In fact, he had never yet felt anything more than a friendly interest in a female. His feelings for Clare were uncomplicated: she called forth all his chivalrous impulses. He had felt sorry for her at first. Lucy had been right about that. But he also genuinely came to like her as he got to know her better. She was younger, smaller, and far more fragile than his sister, and she gave him the opportunity to feel protective for the first time. It made him feel strong and manly, and he enjoyed the feeling, as well as the flatteringly grateful glances Clare gave him with those purple-blue eyes.

* * * *

Along the course of the summer, Lucy progressed to outright teasing, which she made seem good-natured. When they all went fishing one afternoon, Clare disgraced herself by crying over the task of baiting her own hook. After Giles patted her shoulder and did the distasteful job for her, Lucy lost control and spilled the small basket of wriggling worms into Clare’s lap.

No one had seen her do it, and when Clare jumped up with a horrified shriek, Lucy laughed and immediately apologized sweetly for the “accident.” She had tripped over a tree root and would not have upset little Clare for anything. As Giles rushed over to comfort his small guest, Lucy dared Clare with her eyes to tell the truth.

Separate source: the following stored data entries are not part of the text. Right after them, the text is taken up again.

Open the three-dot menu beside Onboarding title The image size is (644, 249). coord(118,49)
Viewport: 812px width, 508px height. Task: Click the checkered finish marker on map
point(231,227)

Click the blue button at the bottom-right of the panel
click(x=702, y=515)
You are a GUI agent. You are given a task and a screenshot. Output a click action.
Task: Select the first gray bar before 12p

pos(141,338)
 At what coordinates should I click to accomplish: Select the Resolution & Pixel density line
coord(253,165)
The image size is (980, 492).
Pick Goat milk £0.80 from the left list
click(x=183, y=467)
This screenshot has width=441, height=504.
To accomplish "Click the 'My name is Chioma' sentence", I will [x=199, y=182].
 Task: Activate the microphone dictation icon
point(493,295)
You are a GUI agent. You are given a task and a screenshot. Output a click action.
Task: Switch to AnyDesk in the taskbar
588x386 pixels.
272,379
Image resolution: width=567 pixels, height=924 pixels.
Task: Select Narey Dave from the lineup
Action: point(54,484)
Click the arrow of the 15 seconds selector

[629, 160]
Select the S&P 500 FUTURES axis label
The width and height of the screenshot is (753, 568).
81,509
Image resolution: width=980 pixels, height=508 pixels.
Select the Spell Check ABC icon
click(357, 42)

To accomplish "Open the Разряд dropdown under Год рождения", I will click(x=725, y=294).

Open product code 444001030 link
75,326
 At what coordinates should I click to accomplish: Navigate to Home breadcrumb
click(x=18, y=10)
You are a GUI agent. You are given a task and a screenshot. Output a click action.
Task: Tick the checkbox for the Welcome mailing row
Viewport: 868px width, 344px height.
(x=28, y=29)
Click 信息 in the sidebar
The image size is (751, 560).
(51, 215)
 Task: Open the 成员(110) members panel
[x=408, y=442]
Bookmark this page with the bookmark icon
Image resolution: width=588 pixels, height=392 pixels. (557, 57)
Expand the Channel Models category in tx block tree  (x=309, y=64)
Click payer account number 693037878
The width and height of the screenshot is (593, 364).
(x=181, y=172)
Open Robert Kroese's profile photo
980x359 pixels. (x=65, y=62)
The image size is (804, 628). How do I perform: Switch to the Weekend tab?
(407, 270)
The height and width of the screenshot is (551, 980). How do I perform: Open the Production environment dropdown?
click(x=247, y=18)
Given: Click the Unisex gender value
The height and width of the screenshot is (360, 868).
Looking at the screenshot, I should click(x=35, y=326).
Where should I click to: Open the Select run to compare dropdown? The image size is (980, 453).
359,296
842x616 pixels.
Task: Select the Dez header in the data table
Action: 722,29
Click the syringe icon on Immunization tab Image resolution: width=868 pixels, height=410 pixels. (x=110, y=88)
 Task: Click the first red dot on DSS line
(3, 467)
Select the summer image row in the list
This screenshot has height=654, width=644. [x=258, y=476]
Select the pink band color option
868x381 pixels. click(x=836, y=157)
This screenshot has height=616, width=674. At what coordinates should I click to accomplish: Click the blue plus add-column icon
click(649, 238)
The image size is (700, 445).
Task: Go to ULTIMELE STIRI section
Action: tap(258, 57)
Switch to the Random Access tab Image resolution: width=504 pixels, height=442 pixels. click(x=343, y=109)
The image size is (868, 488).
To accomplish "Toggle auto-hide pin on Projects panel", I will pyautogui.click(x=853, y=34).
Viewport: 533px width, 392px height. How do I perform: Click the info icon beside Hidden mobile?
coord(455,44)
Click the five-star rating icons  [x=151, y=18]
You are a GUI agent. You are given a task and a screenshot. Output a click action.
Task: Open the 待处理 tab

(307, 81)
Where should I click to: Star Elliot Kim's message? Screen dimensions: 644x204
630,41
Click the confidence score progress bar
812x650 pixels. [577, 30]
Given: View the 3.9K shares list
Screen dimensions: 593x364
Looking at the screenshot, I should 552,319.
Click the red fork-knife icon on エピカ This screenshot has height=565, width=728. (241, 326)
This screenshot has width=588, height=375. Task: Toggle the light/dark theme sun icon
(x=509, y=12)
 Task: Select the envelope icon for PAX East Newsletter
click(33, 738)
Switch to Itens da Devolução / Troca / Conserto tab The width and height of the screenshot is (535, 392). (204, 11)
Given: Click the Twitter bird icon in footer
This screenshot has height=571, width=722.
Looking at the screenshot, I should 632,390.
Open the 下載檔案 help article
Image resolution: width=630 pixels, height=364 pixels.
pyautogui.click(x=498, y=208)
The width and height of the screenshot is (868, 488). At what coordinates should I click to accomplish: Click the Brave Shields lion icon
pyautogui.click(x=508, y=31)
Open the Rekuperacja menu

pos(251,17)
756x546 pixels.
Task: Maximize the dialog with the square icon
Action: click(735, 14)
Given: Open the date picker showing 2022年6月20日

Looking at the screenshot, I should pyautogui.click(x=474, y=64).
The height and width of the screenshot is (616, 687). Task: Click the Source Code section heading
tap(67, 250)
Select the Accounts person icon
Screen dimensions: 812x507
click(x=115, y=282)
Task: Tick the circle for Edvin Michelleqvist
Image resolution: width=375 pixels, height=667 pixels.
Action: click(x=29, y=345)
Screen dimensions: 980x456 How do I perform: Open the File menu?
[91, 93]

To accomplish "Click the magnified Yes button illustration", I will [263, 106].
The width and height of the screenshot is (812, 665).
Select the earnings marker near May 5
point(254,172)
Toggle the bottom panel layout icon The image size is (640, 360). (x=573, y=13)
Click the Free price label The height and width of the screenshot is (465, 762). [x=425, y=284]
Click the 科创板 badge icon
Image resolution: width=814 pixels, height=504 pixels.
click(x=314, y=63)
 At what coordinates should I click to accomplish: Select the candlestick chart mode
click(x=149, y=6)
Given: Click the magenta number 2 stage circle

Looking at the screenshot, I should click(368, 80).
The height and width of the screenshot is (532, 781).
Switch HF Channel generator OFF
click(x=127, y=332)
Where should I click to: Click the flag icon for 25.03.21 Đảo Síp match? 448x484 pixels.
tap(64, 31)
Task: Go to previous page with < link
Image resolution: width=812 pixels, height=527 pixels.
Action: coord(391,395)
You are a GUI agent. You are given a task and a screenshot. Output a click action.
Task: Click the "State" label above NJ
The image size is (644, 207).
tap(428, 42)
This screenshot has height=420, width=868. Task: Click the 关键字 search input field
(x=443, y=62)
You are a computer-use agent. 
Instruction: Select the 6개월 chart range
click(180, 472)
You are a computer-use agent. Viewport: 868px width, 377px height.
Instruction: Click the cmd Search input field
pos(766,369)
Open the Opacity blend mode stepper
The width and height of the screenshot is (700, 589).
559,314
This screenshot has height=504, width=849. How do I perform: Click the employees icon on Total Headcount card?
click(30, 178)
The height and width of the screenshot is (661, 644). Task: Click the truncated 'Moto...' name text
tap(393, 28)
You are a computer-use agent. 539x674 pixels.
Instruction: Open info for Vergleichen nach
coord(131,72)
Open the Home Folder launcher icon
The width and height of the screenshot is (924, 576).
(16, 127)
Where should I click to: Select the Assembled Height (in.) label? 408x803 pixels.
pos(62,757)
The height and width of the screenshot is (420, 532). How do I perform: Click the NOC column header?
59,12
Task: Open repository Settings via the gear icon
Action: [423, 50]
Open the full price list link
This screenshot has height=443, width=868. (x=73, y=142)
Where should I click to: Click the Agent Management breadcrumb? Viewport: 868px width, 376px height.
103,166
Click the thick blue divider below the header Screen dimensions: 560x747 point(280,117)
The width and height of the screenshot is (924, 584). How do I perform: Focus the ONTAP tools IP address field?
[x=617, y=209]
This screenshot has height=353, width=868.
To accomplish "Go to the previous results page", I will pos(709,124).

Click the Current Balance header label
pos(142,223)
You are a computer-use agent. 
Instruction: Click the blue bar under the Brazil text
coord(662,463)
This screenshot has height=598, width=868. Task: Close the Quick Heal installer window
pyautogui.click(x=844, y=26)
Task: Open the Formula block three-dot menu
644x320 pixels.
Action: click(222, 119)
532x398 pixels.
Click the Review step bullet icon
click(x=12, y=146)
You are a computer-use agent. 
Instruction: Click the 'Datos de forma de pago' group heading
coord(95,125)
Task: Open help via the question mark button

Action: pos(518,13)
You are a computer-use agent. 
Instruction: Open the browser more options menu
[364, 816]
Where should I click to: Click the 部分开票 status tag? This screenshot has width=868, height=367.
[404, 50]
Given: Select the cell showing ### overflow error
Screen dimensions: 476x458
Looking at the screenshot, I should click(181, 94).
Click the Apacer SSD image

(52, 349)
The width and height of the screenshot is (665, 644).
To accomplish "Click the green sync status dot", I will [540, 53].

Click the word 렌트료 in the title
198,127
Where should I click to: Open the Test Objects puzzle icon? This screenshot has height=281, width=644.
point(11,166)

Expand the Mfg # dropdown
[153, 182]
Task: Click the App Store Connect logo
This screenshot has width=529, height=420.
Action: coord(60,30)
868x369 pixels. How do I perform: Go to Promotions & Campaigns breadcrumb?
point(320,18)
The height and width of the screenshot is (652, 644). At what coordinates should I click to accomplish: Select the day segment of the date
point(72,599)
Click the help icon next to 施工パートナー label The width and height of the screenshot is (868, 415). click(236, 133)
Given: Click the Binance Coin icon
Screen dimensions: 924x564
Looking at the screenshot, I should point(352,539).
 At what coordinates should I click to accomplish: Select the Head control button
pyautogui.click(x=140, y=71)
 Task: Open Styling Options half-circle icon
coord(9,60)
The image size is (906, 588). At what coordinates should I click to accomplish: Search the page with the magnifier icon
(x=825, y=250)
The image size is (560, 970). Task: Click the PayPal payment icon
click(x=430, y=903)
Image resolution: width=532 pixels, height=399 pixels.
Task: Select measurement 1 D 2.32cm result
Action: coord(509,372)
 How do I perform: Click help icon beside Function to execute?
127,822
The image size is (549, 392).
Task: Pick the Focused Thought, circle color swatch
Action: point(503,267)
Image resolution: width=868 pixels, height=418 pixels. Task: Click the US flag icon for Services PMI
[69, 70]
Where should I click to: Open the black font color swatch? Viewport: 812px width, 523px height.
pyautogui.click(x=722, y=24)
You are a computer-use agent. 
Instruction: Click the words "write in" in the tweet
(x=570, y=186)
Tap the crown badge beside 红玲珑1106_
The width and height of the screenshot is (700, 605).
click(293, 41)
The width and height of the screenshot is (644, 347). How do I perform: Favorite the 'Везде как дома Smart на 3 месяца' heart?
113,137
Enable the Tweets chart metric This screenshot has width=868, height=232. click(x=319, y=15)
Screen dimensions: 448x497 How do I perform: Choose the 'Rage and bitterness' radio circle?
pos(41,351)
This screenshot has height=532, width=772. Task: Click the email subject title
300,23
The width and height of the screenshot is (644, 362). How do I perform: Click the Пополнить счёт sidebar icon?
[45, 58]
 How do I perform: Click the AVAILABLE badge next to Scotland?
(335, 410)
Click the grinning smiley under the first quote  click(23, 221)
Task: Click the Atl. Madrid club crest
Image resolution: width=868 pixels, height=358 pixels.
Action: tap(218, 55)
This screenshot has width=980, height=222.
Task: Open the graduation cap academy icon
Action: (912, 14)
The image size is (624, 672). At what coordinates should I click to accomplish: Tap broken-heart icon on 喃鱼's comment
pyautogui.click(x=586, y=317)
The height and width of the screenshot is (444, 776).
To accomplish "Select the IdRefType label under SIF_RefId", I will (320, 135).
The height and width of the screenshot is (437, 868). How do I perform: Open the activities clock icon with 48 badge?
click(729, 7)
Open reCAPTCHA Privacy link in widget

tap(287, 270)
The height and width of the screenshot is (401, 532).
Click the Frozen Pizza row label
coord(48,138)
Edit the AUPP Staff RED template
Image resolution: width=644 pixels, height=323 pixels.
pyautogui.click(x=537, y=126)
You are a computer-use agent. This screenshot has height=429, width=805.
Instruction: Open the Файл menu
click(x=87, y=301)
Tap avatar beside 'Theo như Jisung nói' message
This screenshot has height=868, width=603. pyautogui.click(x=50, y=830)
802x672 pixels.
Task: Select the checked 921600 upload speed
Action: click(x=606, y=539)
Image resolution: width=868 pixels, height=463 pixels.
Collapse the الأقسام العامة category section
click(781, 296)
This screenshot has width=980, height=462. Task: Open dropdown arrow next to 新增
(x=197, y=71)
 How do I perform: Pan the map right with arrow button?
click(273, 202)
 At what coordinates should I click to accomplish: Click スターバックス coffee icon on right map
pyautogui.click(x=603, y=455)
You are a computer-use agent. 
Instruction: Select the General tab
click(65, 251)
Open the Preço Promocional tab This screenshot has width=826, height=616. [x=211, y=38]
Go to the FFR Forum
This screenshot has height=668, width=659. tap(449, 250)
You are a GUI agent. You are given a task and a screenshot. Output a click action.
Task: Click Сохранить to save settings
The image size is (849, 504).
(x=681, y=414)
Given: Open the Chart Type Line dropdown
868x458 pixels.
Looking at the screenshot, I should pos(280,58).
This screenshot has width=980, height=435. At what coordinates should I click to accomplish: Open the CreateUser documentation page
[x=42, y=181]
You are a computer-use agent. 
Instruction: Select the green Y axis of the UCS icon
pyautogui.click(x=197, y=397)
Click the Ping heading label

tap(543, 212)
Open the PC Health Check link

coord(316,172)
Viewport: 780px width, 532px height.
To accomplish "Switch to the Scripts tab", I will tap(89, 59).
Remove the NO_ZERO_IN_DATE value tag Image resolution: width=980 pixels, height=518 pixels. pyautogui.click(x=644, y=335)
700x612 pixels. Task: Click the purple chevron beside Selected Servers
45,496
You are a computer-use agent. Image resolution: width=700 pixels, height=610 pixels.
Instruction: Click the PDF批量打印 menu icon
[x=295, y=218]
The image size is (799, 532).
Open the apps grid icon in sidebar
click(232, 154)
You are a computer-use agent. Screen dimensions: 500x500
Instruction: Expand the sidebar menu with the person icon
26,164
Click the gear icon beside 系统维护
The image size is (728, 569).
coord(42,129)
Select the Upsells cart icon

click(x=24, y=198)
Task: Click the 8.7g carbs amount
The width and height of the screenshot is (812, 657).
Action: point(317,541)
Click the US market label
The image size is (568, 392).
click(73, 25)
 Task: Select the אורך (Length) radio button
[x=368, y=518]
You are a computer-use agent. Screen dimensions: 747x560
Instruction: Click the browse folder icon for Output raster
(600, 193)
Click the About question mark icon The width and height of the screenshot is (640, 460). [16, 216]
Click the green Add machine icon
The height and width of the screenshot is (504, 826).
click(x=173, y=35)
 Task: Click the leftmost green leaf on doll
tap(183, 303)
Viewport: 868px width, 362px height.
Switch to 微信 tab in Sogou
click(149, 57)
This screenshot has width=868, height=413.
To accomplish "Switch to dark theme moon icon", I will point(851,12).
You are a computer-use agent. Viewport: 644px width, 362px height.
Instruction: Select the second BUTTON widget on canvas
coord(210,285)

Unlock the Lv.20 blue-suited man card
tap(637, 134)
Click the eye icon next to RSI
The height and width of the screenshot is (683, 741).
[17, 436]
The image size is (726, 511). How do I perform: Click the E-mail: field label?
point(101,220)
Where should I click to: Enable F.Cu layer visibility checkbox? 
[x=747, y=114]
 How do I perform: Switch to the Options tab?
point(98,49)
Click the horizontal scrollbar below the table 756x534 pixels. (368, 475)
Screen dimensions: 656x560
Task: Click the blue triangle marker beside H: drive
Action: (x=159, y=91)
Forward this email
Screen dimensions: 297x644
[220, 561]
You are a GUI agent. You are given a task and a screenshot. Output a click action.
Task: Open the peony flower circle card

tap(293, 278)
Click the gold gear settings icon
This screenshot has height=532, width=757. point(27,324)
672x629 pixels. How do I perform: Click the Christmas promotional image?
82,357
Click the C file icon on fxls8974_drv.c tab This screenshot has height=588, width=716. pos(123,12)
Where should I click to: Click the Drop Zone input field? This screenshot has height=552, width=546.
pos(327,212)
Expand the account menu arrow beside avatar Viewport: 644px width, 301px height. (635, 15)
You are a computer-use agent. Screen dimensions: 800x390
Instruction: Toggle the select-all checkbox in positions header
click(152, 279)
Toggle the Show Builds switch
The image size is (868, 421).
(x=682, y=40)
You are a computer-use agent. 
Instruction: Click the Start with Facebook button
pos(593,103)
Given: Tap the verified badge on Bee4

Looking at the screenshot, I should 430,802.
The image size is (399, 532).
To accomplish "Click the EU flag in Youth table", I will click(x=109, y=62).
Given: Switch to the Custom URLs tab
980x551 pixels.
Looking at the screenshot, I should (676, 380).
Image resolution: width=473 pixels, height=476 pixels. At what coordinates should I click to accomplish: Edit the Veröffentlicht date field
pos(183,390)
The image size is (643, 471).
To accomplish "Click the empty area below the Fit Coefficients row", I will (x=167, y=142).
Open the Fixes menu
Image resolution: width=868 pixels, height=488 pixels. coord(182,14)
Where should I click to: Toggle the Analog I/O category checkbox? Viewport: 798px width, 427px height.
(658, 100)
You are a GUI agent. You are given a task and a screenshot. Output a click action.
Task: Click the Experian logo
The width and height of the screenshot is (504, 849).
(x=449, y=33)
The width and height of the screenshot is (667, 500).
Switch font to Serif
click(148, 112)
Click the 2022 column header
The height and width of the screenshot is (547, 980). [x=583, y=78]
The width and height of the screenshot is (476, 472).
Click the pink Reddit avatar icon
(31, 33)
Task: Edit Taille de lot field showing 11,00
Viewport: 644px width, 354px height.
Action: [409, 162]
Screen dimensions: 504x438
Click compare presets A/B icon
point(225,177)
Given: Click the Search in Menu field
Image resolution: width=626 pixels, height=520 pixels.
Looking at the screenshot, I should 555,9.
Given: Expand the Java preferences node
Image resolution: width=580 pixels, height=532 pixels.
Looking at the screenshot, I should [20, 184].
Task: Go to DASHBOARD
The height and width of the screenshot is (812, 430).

Clare could only look back at her, wide-eyed with hurt and utterly incapable of defending herself. It wasn’t that she hadn’t sensed Lucy’s hostility, but at first, she thought it justified. After all, she was a nuisance, a tagalong, an afterthought, even here. At the same time, she couldn’t understand it at all, for she had nothing in her own range of emotion with which to compare it. She had never had any desire to tease or hurt anyone, and so she was paralyzed by Lucy’s attacks.